# [AIM OF THE TASK]
In the text below on the Radiohead song "Fitter Happier," transcribe word for word the stretch from "Not coincidentally, the" through "lifestyle in question.".

"Fitter Happier" by Radiohead has the following lyrics:

Fitter, happier
More productive
Not drinking too much
Regular exercise at the gym, three days a week
Getting on better with your associate employee contemporaries
At ease
Eating well, no more microwave dinners and saturated fats
A patient, better driver
A safer car, baby smiling in back seat
Sleeping well, no bad dreams
No paranoia
Careful to all animals, never washing spiders down the plughole
Keep in contact with old friends, enjoy a drink now and then
Will frequently check credit at moral bank, hole in wall
Favours for favours, fond but not in love
Charity standing orders on sundays, ring-road supermarket
No killing moths or putting boiling water on the ants
Car wash, also on sundays
No longer afraid of the dark or midday shadows, nothing so ridiculously teenage
and desperate
Nothing so childish
At a better pace, slower and more calculated
No chance of escape
Now self-employed
Concerned, but powerless
An empowered and informed member of societ, pragmatism not idealism
Will not cry in public
Less chance of illness
Tires that grip in the wet, shot of baby strapped in backseat
A good memory
Still cries at a good film
Still kisses with saliva
No longer empty and frantic
Like a cat
Tied to a stick
That's driven into
Frozen winter ****, the ability to laugh at weakness
Calm, fitter, healthier and more productive
A pig in a cage on antibiotics

Not coincidentally, the entire thing is read in a robotic, synthesized voice. Clearly, this is referring to the "deadening," entrapping effects of the lifestyle in question.

# [COLLECTED DATA]
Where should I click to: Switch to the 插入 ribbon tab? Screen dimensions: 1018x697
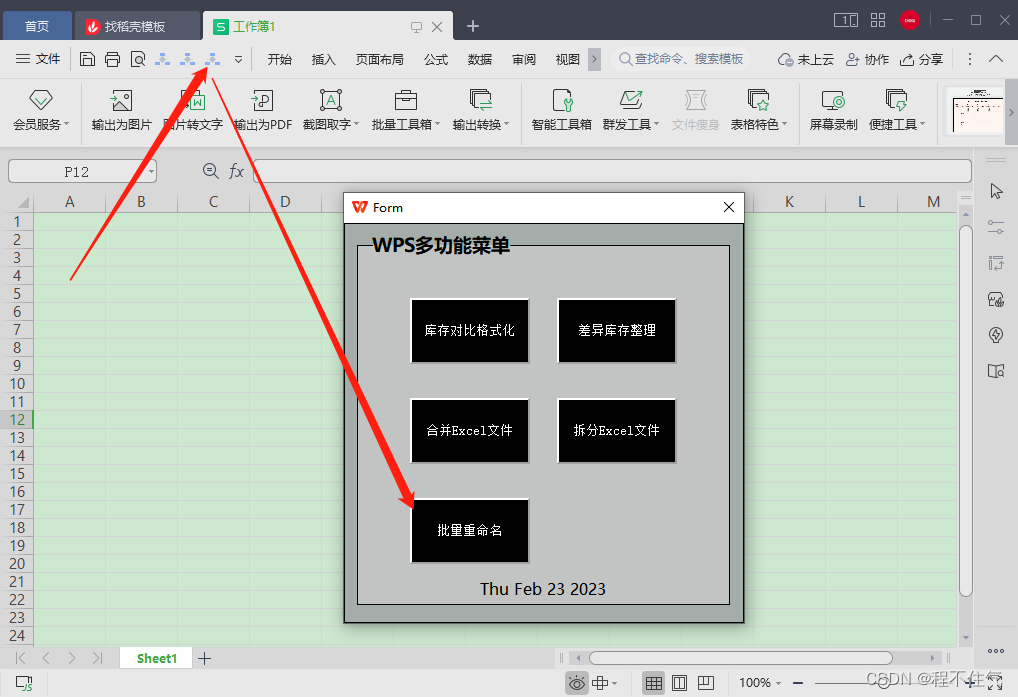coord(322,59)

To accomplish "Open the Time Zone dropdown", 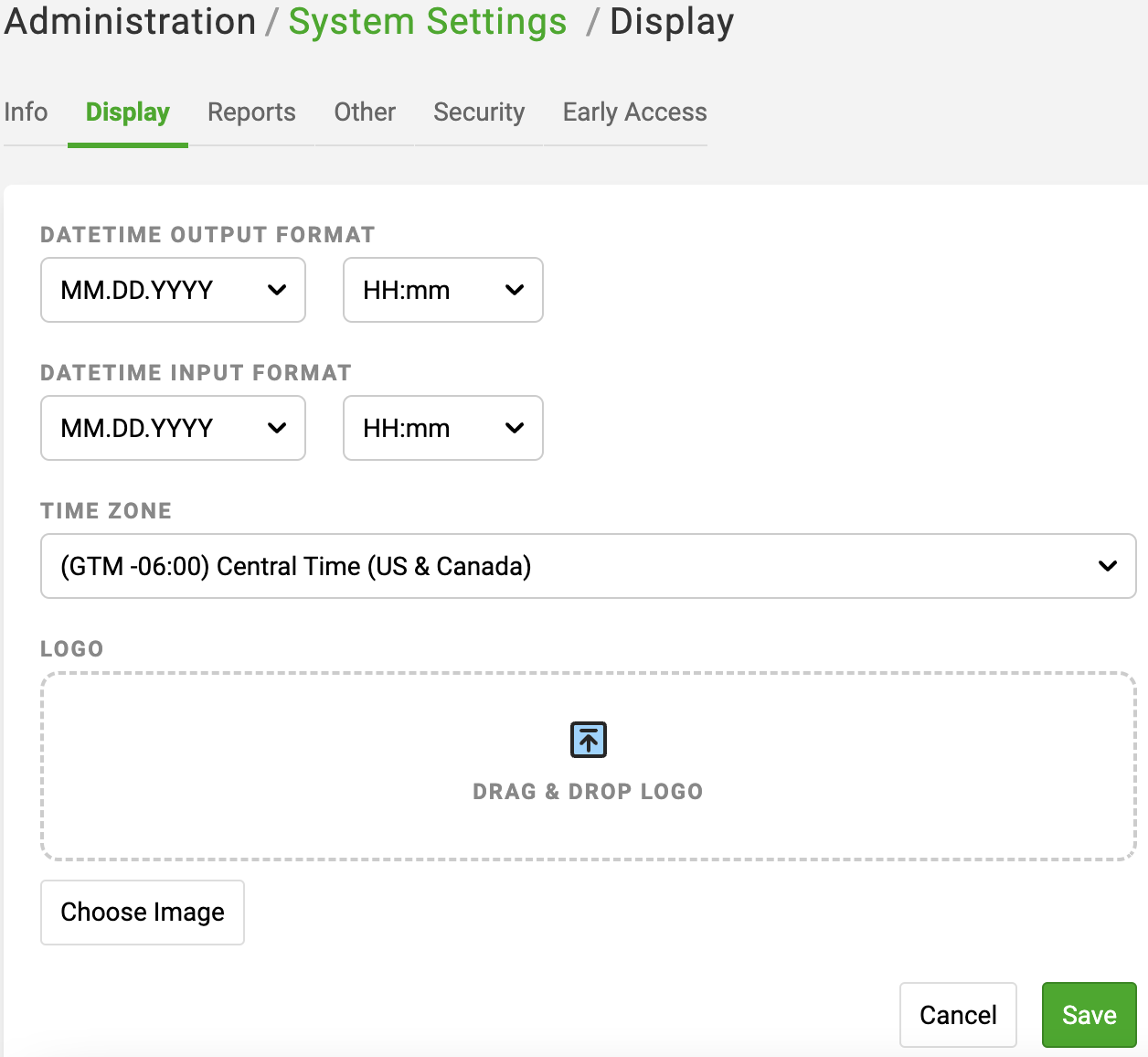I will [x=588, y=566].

# [RESPONSE FOR THIS EXERCISE]
Not coincidentally, the entire thing is read in a robotic, synthesized voice. Clearly, this is referring to the "deadening," entrapping effects of the lifestyle in question.